He's had the same dream so often during the last five hundred years that he can watch his eyeballs melting and the flesh peeling away from his bones with complete dispassion; it's such a commonplace sight by now that it's lost any of the horror that it might once have held.
Even England's melodramatic gloating over dream-Wales' liquefied corpse now inspires only a vague sense of relief that the whole tedious business is nearly at an end, notwithstanding the fact that it tends to herald a night filled with an endless round of teeth falling out and inappropriate nakedness.
Tonight, however, dream-England suddenly deviates from the most moustache-twirling portion of his usual speech, and starts saying his own name over and over. The change seems fairly inexplicable until Wales rouses sufficiently to realise that it's not part of the dream at all, but England himself shouting.
Which is actually even more inexplicable, and it makes Wales doubt that he's woken at all, because England should be in London, not pounding on Wales' bedroom door.
"Lloegr?" he ventures, feeling a little foolish.
The banging and shouting both stop, and England hesitantly asks, "Wales? Is that you?"
"Of course it's me," Wales says, but the words neither feel nor sound right. He touches his throat experimentally, and then his chin, jaw and cheeks. Their shape is familiar, but not as familiar as he would have expected. "Except I seem to have Gogledd's face."
"I think you've got my entire body. Or at least I hope so, because I've got England's."
"Oh. Right." Wales thinks he should probably feel angry or scared like Northern Ireland obviously is, but he can barely even muster up mild concern. After Scotland's two week reversion to childhood, and what he made poor England suffer through in revenge, a bout of bodyswapping seems downright innocuous in comparison. "Just go back to bed, Gogledd. It'll probably have worn off by morning."

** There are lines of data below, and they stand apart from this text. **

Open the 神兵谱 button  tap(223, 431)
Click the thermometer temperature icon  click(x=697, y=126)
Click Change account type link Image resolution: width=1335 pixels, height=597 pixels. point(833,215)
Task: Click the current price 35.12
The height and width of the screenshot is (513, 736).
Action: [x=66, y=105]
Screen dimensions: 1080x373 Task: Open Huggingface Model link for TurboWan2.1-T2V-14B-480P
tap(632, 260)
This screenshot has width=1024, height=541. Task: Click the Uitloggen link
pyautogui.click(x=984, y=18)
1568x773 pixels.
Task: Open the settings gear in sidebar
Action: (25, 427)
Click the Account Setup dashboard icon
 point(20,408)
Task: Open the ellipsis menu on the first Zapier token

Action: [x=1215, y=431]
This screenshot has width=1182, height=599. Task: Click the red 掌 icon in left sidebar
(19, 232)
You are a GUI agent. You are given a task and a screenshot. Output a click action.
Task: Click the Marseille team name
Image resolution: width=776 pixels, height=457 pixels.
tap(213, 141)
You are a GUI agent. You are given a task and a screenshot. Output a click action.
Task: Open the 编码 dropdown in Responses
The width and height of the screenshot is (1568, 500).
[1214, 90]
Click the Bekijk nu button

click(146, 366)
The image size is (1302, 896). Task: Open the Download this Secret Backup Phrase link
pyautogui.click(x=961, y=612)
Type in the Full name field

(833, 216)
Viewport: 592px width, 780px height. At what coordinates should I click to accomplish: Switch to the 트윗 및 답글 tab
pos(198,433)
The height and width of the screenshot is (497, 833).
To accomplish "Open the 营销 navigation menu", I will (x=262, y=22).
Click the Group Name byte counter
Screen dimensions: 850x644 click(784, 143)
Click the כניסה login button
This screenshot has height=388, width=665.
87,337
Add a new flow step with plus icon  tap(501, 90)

"Go back to bed?" Northern Ireland echoes, sounding thoroughly unconvinced by the idea. "Isn't there a spell or something you can do to fix this? Aren't you worried about what's happening to your body at all?"
"Not particularly." The last time this had happened, it had only lasted a couple of hours, and both England and Wales had simply stayed very still and carefully avoided touching any part of their borrowed bodies for the duration. As far as Scotland's curses went, it had been unusually painless. "But I can always give myself a ring if it'd set your mind at ease. England might even know a spell that'll reverse this."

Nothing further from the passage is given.